Monday, September 06, 2004

From frying pan to fire ...

So the whole of Englands failings as a football nation are down to David James? The Clown Prince of goalkeepers, who famously played 10 hours of playstation before a big game. This is the same David James who has about 100 kids, was a model and vwas in the papers for a fling with an ex schoolfriend. Excuse me if I spit ...

It's only a game ...

I'm feeling a bit fragile today after a long day at cricket yesterday. We were down in Limpsfield, yes ... I know, against Cooksley and his Beechwood lot. A interesting game played in nice hot conditions. We kept them down to 143 and reached the target for 4 wickets. Given that I went in at number 6 it's with great pleasure to inform everyone that I hit the winning runs. Oh my, I've still got it.

Well we are up and running in September. Is summer over ? Are the nights drawing in ? What do I want for Christmas ?

Now here's something for you.

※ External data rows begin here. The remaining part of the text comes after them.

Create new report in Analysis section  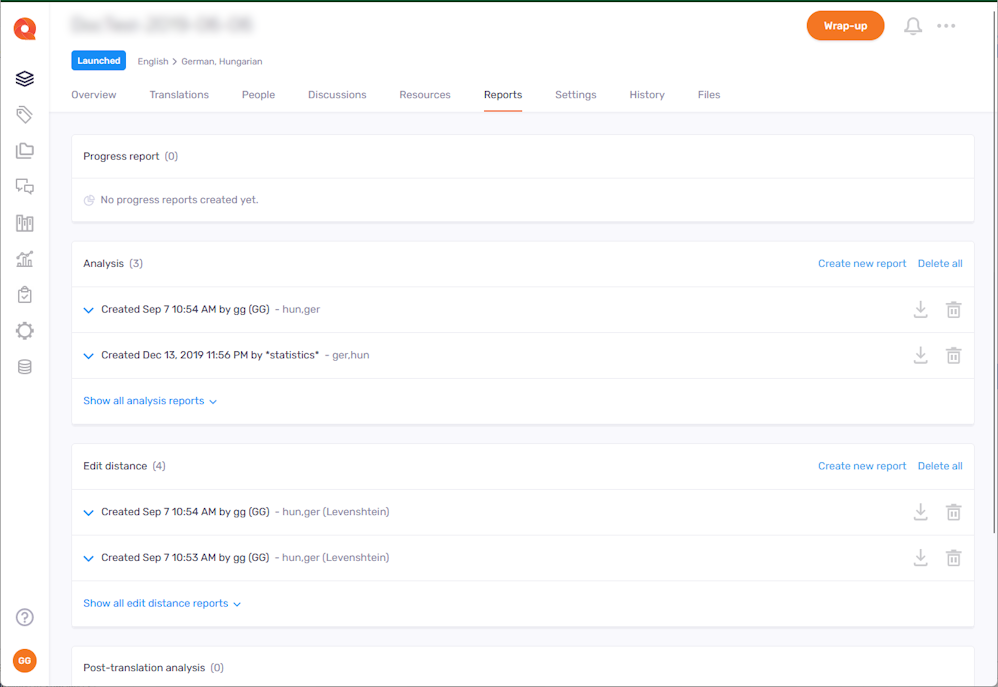861,264
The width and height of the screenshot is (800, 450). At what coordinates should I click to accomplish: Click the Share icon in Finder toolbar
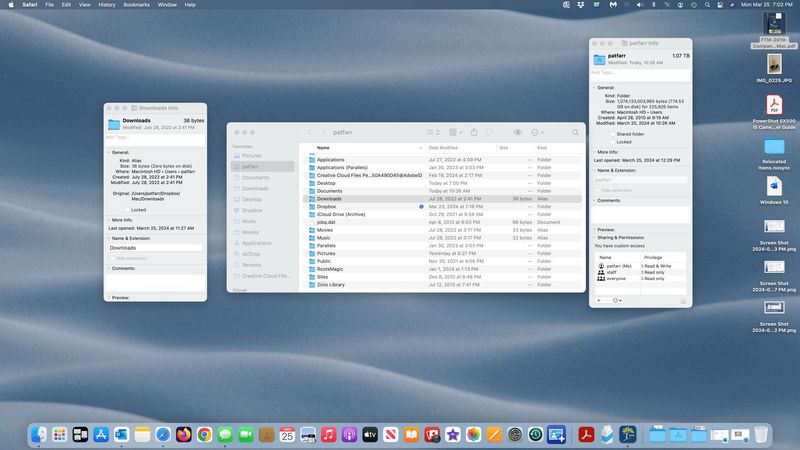click(473, 132)
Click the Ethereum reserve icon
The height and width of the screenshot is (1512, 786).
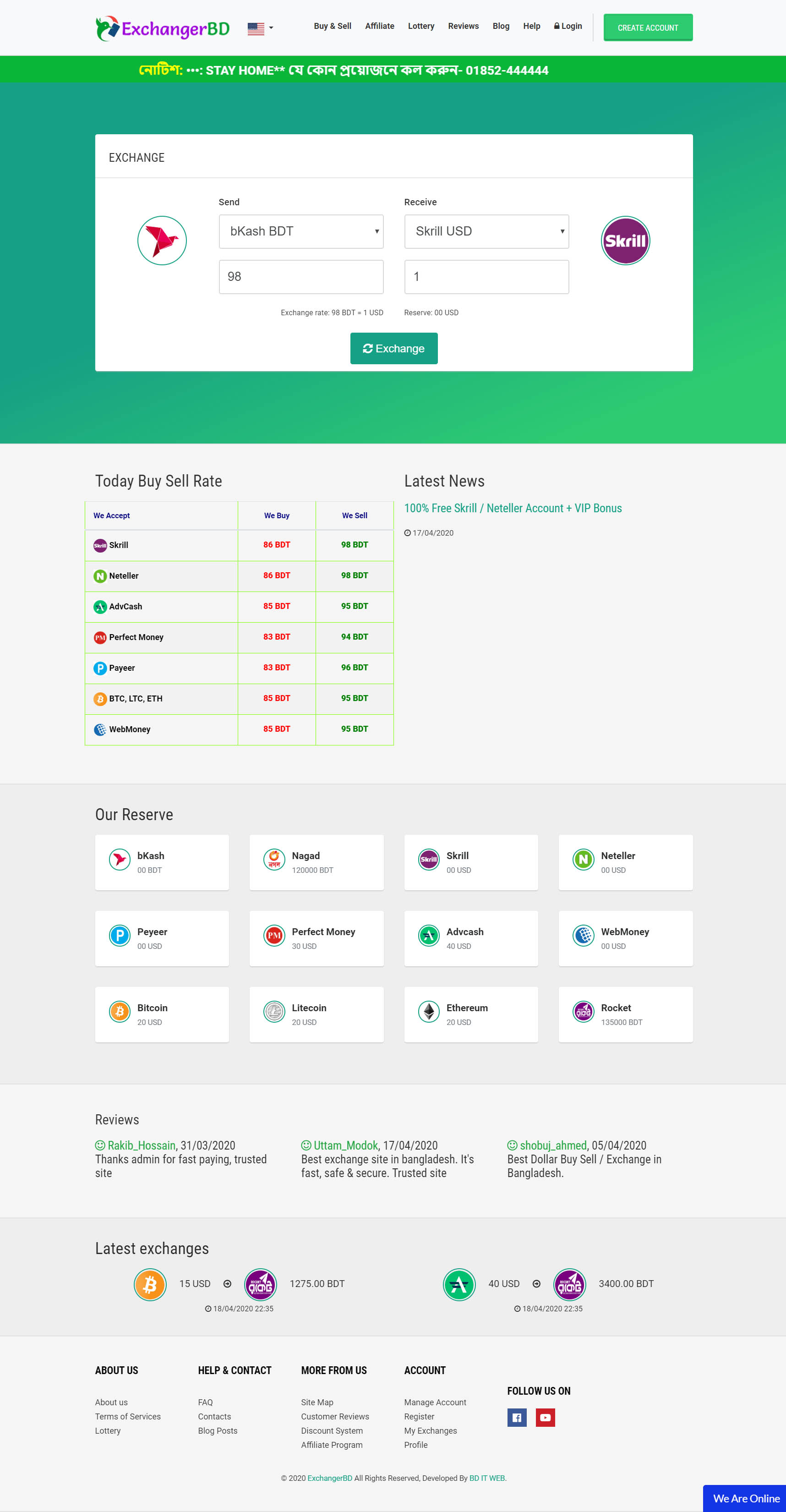(429, 1011)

I'm reading the Metro on the way to work. The letters page is always a blast. Right, they are talking about bargains, and how people have been conned. There's a bloke writing about how he bought a camcorder, camera, mobile phone for £250 from a market stall in Hackney Wick only to get them home and find the bag was full of milk. Hang on ...

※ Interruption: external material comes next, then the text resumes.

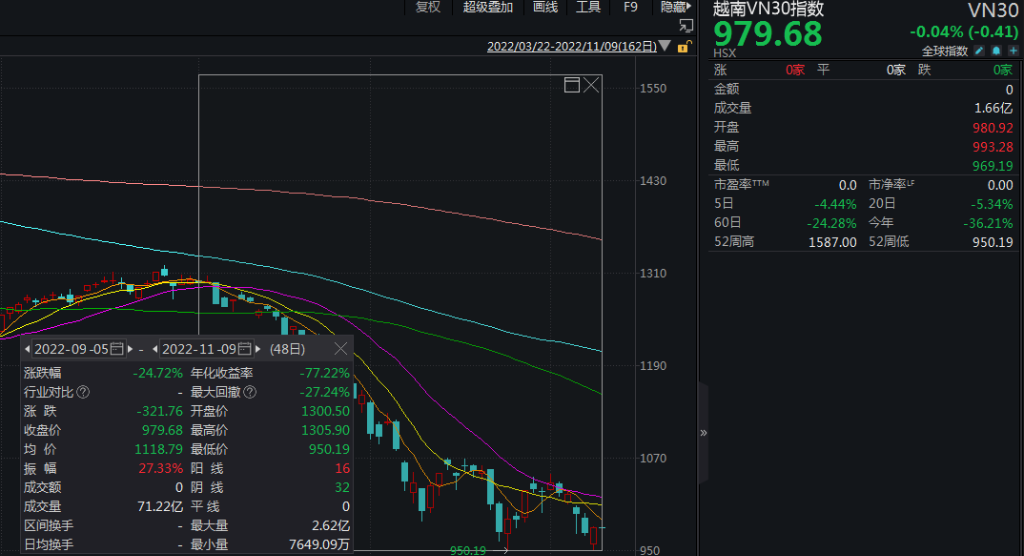Click the 画线 drawing tools button
The height and width of the screenshot is (556, 1024).
[x=545, y=7]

Has anyone here ever bought an expensive piece of kit from a market stall? A PC, or an ipod ... ??? You just wouln't would you ?? Maybe it's just me ...

And another thing ...

We had a bomb scare in Hither Green Lane of Saturday. The first I knew was when I turned the car into the Lane at about 11:30 only to be met by a Policeman on horseback. I parked up and started to cross the road to get in my flat.

"Oi, where are you going ...?" said the horseman ...

"To my flat there ..." was my reply

"Not at the moment you ain't" he came back at me.

So there I was a bagfull of groceries, ones for the freezer in one hand and my binoculars in the other. Only joking there. There was a suspect package in the Post Office. How can they tell what is a suspect package? Why would anyone want to bomb the Hither Green sub post office? Anyway the bomb squad turned up and found it was a mobile phone.

Thanks anyway ... that's £25 quid of meals for one ruined.

My tune of the day: Free Nelson Madella - Special AKA

2 comments:

Anonymous said...

You shouldnt buy those meals for one, as they are full of fat and e numbers and may ruin your trim figure.

As for your recent records of the day, you obviously didnt listen to norman last night who basically relived the carnival in two hours. The best record of the show, Hollywood - Rufus (break used in recent E Badu LP) wicked

Ric said...

And why would I relive the carnival experience???

I was there, and have been trying to recover ever since.

Hollywood .. shmollywood ...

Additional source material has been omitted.